Ukuran jauh dekat ada beberapa pendapat:
- jauh ialah sama dengan perjalanan qashar
- perbedaan hawa, panas atau dinginnya negri itu
dibandingkan dengan negri lain.
- Perbedaan mathali’ (terbit matahari). Pendapat
inilah yang lebih dekat pada pengertian ilmiyah.
- wajib puasa atas penduduk negri yang pada adatnya
kemungkinan melihat sama dengan negri yang melihat itu apabila tidak ada
yang mengalanginya.
- tidaklah wajib apabila negri itu berbeda tinggi atau
rendahnya dengan negri tempat melihat bulan.
C. Syarat wajib puasa
- berakal, orang yang gila tidak wajib berpuasa.
- baligh, (umur 15 tahun ke atas) atau ada tanda yang
lain.
- kuat puasa, orang yang tidak kuat karena sudah tua
atau sakit, tidak wajib berpuasa.
D. Syarat sah puasa
- islam, orang yang bukan islam tidak sah puasa.

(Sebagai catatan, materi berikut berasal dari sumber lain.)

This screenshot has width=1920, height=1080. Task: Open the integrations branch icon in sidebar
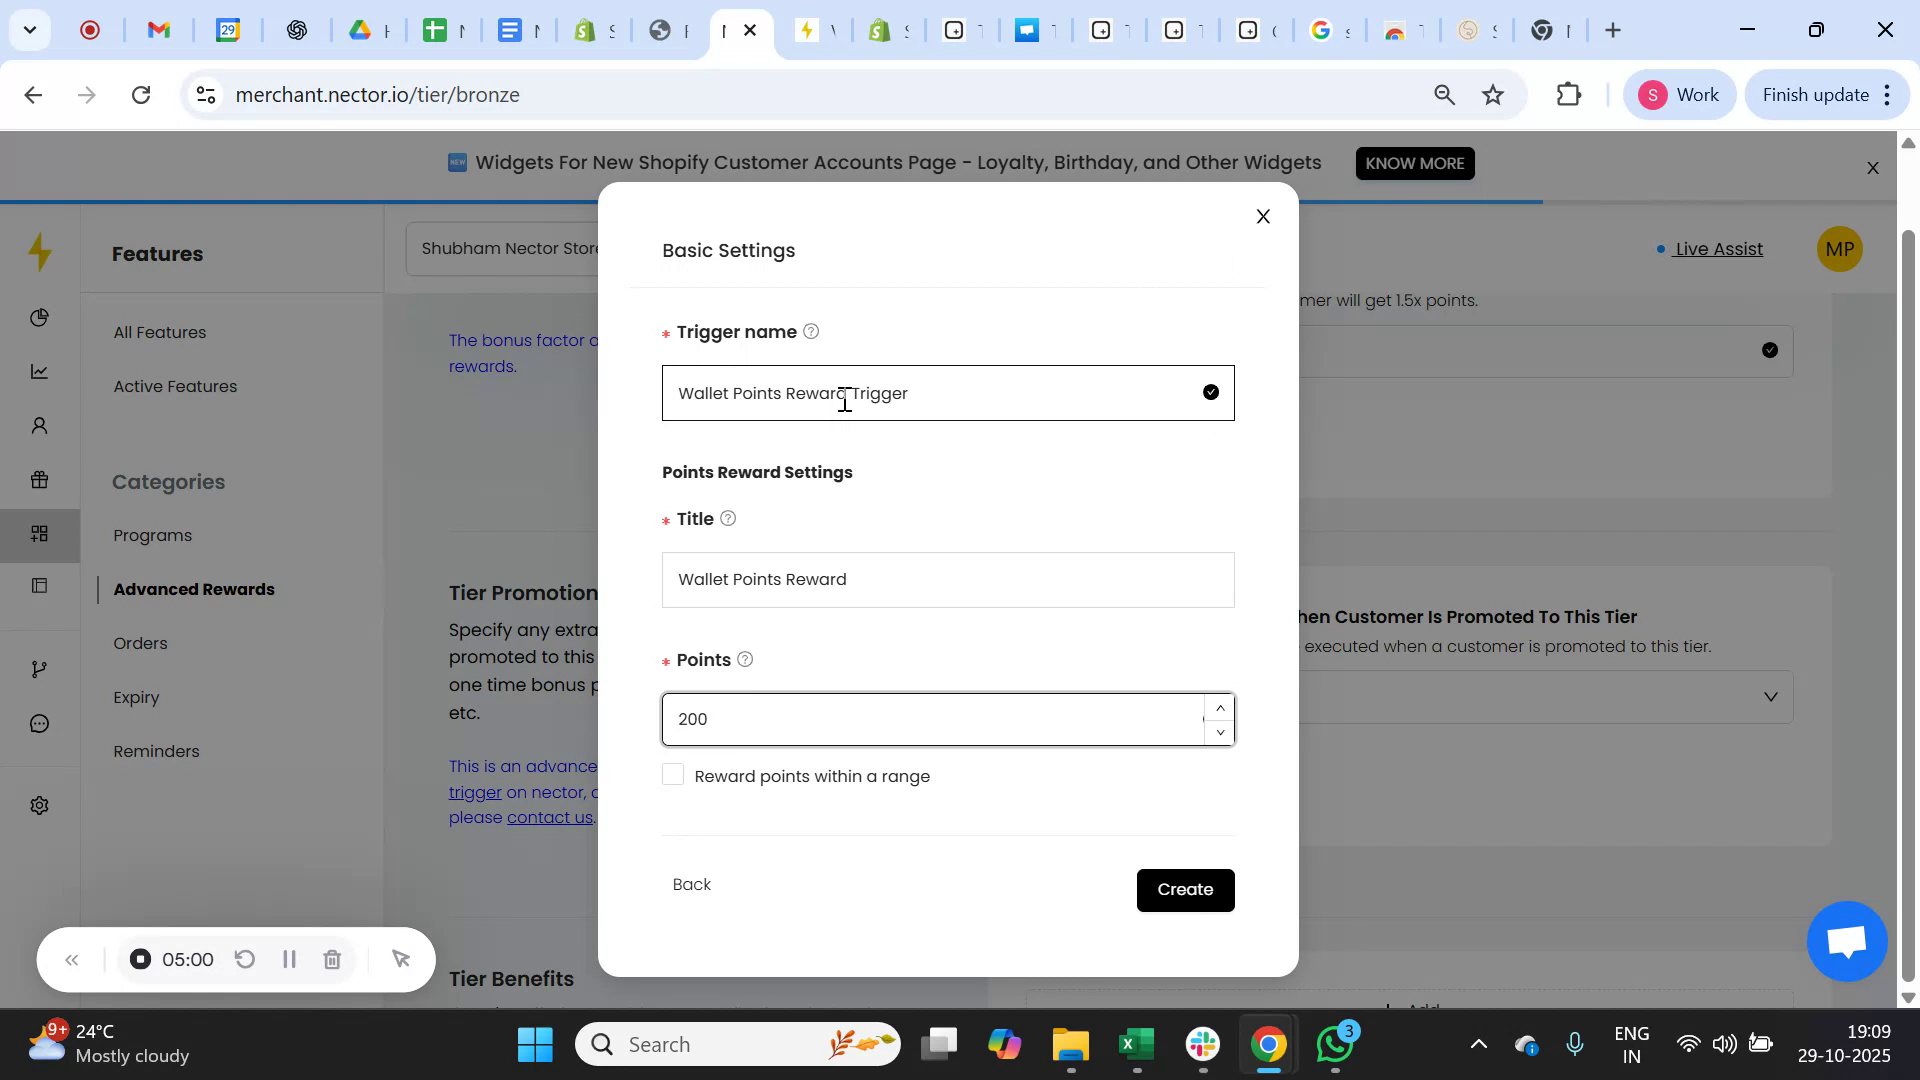[x=39, y=669]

- mumayiz (dapat membedakan yang baik dengan yang
tidak baik).
- suci dari darah haidh (kotoran) dan nifas (darah
beranak). Kedua nya ini tidak sah berpuasa tetapi wajib mengqadha puasa
yang tertinggal itu sekupnya.
- dalam waktu yang diperbolehkan berpuasa padanya.
E. Rukun puasa
- niat pada malamnya. Tiap malam-malam selama bulan
ramadhan yang dimaksud dengan malam puasa ialah malam yang sebelumnya.
Kecuali puasa sunat, boleh niat siang hari, asal sebelum zawal (matahari
condong ke barat)
- menahan dari segala yang membatalkan puasa sejak
terbit fajar sampai terbenam matahari.
F. Yang membatalkan puasa
- makan dan minum.
Makan dan minum yang membatalkan puasa adalah apabila dengan sengaja, kalau
tidak sengaja seperti lupa, tidak membatalkan puasa.
Sabda Rasulullah saw
”barang siapa lupa bahwa ia puasa, kemudian ia makan atau minum, maka
hendaklah disempurnakan puasannya, sesungguhnya Allah yang memberinya makan dan
minum. (HR. Bukhari dan Muslim).
Memasukkan sesuatu ke dalam lubang badan yang biasa seperti lubang telinga,
lubang hidung, dan sebagainya. Sebagian ulama berpendapat sama dengan makan dan
minum, artinya membatalkan puasa. Ulama lain berpendapat hal itu tidak
membatalkan karena tidak dapat diqiaskan dengan makan dan minum.
- Muntah yang disengaja, sekalipun tidak ada yang kembali
ke dalam.
- bersetubuh.
Laki-laki yang membatalkan puasanya dengan bersetubuh sewaktu siang hari di
bulan ramadhan, sedang ia wajib puasa, wajiblah atasnya membayar kafarat,
kafarat ini ada tiga tingkat, yaitu:
- memerdekakan hamba
- (kalau tidak sanggup memerdekakan hamba) puasa dua
bulan berturut-turut.
- (kalau tidak kuat puasa) bersedekah dengan makanan
yang mengenyangkan kepada enam puluh fakir miskin, tiap orang ¾ liter.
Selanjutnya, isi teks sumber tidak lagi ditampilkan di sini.